What you need to do: How many lines in the rows below contain the string "icon"? Reply with the number alone.

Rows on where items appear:
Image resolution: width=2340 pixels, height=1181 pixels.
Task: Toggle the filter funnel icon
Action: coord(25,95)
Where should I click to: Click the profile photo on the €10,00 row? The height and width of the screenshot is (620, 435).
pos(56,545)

---

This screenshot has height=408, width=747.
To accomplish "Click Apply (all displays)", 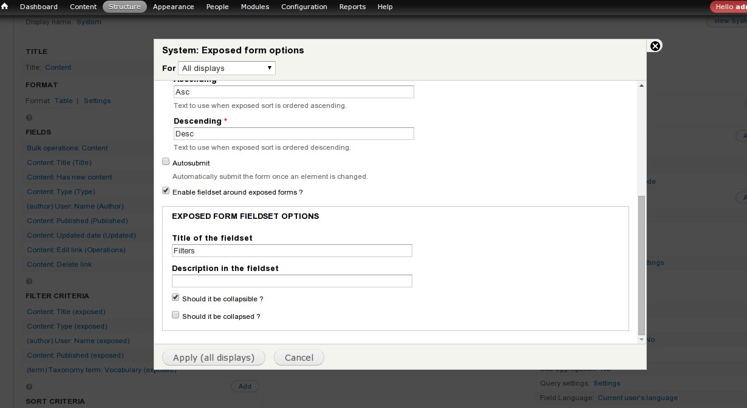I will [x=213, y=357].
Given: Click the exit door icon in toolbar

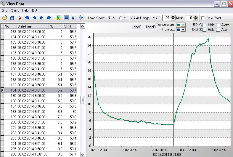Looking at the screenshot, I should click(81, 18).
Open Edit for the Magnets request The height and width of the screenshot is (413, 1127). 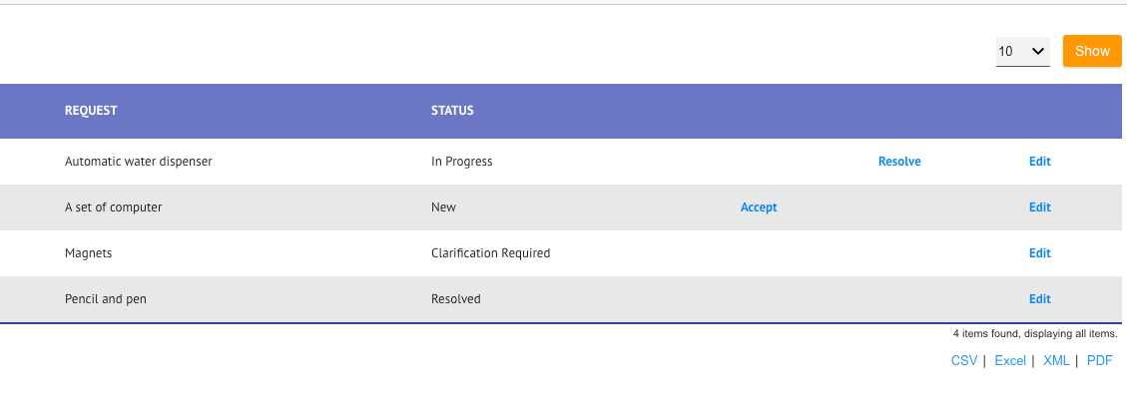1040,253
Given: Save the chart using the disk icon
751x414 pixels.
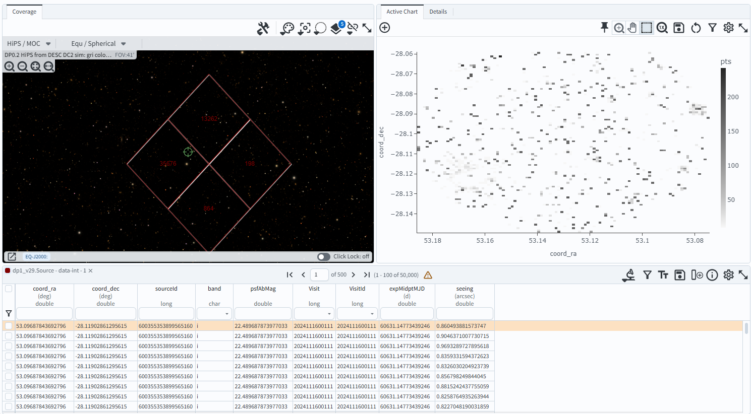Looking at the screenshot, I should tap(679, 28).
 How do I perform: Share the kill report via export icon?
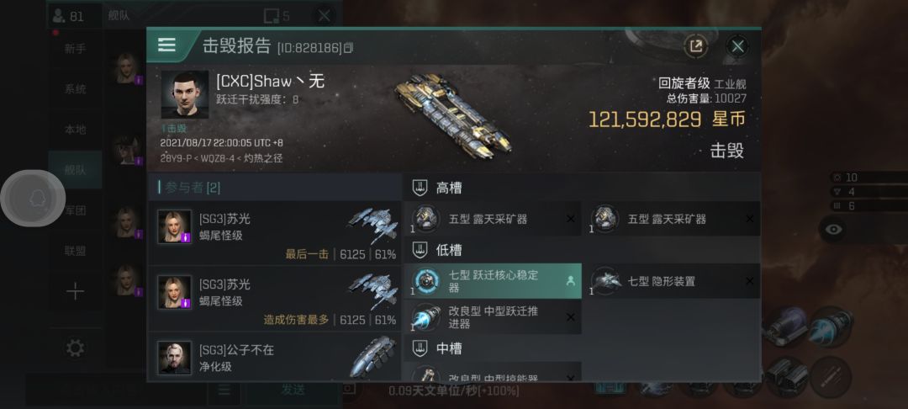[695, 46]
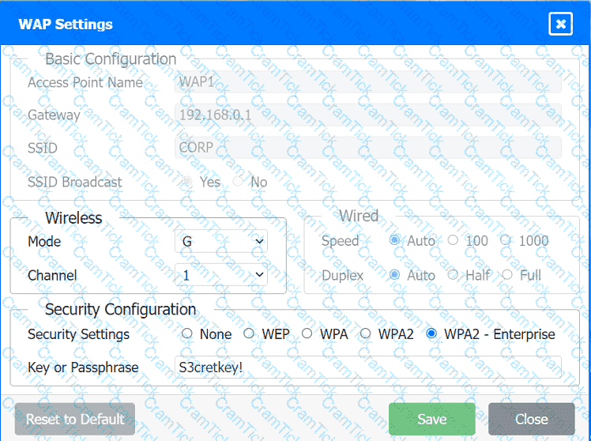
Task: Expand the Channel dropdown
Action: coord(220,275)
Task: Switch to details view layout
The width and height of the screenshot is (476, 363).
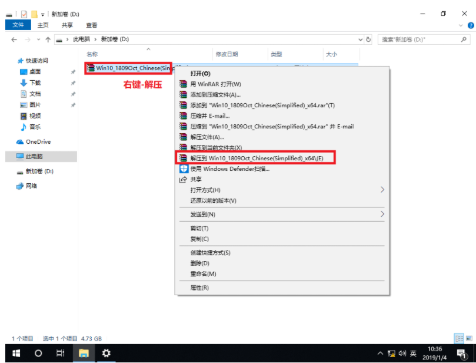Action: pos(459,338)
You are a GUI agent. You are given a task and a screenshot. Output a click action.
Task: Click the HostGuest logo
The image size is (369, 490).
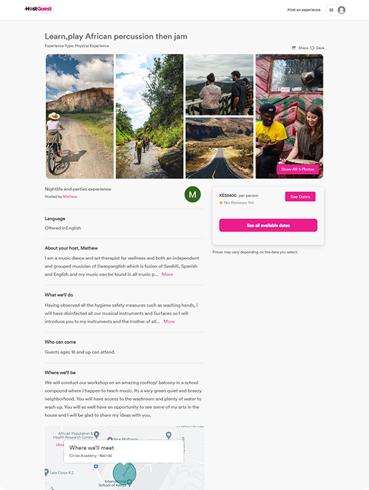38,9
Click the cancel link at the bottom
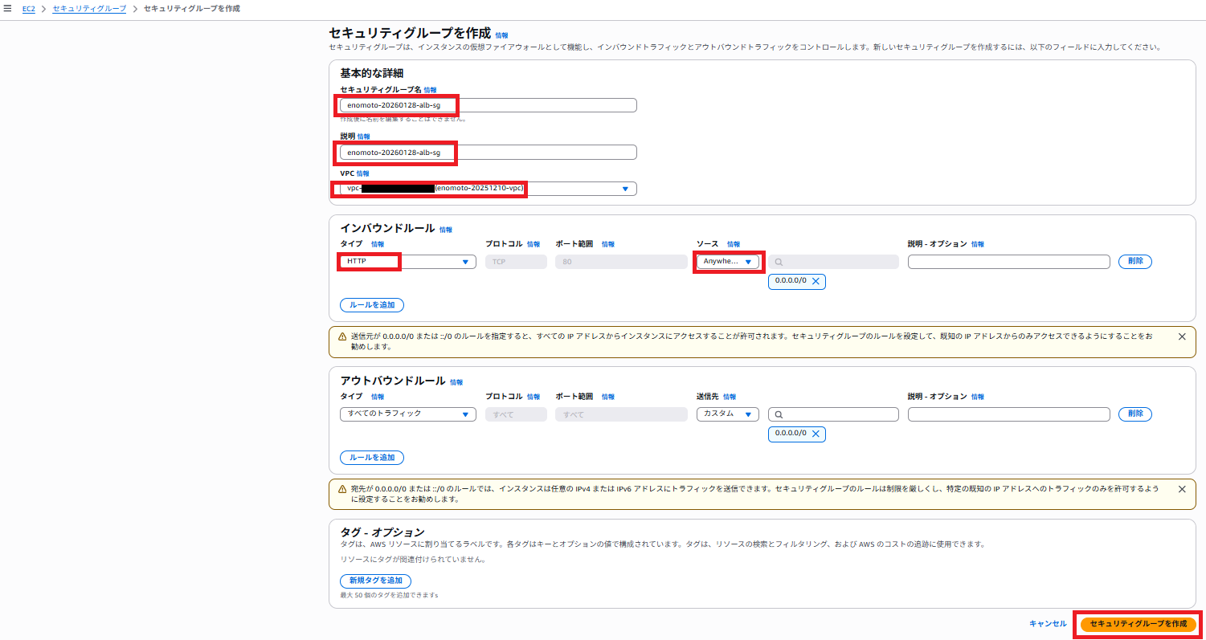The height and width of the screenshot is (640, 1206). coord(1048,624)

Final result: 4